A Rollercoaster of Emotions…and Hormones

Today I’m mourning…not overthinking.

It’s no secret that being pregnant comes with being hormonal and emotional. I was relatively prepared for that as much as you can be without experiencing it. But heck, this emotional rollercoaster lasts FOREVER. I’m over 14 months postpartum and I can still feel waves of inexplicable emotion overcome my logical brain every now and then. It’s a strange feeling (at least for me) when the littlest things make me want to burst out in tears for no reason other than an innate sense of being overwhelmed, whether that be good overwhelmed or not so good. So in solidarity with my mamas (or parents in general) that are feeling all the feelings, I’m sharing a few things that wreak havoc on my emotions. Anyone else?

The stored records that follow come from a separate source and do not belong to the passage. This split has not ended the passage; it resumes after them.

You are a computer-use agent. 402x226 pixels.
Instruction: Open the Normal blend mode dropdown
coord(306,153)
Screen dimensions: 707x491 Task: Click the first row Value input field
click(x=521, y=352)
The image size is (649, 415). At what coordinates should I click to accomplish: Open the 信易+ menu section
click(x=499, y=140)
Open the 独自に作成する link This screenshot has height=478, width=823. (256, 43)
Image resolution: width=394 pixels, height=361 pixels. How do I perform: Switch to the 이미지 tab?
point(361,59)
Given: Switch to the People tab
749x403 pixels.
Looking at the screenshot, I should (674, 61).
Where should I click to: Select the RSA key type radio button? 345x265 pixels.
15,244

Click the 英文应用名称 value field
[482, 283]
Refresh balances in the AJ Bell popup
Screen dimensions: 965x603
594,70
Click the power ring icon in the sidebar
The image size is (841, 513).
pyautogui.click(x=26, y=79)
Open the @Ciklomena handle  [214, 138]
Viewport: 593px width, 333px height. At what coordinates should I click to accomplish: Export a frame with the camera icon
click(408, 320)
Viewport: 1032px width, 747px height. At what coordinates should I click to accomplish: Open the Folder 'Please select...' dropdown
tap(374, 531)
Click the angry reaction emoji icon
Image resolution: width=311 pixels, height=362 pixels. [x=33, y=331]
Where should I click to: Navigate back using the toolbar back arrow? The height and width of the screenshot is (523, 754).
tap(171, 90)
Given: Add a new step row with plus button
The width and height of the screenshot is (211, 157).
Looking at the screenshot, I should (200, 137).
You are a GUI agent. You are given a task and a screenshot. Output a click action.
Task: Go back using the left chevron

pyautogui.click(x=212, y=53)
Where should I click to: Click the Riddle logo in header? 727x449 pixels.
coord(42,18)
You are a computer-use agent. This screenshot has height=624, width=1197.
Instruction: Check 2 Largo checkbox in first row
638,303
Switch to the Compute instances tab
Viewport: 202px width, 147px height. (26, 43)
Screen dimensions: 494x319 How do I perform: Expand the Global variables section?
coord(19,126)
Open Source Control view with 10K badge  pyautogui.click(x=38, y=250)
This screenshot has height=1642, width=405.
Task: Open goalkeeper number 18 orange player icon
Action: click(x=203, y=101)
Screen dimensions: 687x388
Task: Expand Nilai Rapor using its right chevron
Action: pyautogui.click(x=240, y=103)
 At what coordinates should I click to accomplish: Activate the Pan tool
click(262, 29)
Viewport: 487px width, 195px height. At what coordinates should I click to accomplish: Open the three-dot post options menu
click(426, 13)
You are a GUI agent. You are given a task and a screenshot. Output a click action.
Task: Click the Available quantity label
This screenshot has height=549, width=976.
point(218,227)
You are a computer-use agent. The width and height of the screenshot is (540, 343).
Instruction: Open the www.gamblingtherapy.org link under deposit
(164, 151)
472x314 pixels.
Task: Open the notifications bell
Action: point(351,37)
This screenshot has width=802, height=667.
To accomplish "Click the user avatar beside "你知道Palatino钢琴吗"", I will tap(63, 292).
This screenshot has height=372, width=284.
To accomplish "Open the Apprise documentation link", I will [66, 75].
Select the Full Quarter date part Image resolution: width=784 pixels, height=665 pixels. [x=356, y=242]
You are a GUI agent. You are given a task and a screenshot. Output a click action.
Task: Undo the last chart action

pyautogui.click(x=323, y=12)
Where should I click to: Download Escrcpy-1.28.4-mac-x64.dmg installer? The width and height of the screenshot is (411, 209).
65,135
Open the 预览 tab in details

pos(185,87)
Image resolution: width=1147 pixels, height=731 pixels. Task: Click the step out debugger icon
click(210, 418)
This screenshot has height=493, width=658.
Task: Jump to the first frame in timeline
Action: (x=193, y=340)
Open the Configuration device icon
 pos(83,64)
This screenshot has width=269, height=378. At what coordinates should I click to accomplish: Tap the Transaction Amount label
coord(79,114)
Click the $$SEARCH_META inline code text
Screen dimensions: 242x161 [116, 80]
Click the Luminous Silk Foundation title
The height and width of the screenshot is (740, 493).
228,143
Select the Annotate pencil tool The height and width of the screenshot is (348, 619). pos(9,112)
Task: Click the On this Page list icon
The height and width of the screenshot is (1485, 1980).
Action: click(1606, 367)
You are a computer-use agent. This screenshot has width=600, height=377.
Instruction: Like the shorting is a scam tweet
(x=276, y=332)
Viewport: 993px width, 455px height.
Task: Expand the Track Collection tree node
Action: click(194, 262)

Communication (or lack thereof) – This has struck me as beyond frustrating more than I care to admit. Obviously babies can’t tell us what’s wrong, so for the first little while, it’s all a guessing game. And sometimes, they just cry to cry and there’s nothing we can do but be there for them. Despite knowing and understanding this now that I’ve been through it, there’s been more than a few times when I’m beyond frustrated with myself for not having better mama instincts and knowing exactly what’s wrong and how I can fix it. I have moments when I wish he could just tell me what’s wrong to avoid the fussing and crying that push the limits of my patience (wishful thinking I know, I understand that kids test your patience for the entirety of your life). We’ve made it through so far, and I’ve found different coping mechanisms (thank you therapy) for dealing with heightened frustration and lack of patience in these moments, but I know there will be more, and I will continue to work on being my most understanding self.

Independence (and not feeling as needed) – This gives happy and sad emotions at the same time. I am always thrilled to see my kid learn new things and gain his independence. I have loved each stage more than the last because I’ve gotten to watch his brain develop and see his personality shine (of which I like to take at least a little bit of credit as they are some of my genetics). But there’s also a small part of my mama self that is sad when he doesn’t need me as much as he once did. I can only imagine that this particular emotional struggle worsens as one’s child grows up and they develop independence ten fold. Guess I should start mentally preparing now…

Regressions (and the accompanying sleepless nights) – This leads to silliness as much as it does unnecessary tears. At a certain point, I just come to accept that I’m living and functioning on little to no sleep because my child’s well being comes first. What he needs is what he gets and what I need comes second. It’s not my favorite when heightened emotions lead to short inane arguments with my husband or the random urge to cry throughout the day. But in keeping a “what doesn’t kill you makes you stronger” mentality, I’m learning each day that I’m more resilient than I ever thought.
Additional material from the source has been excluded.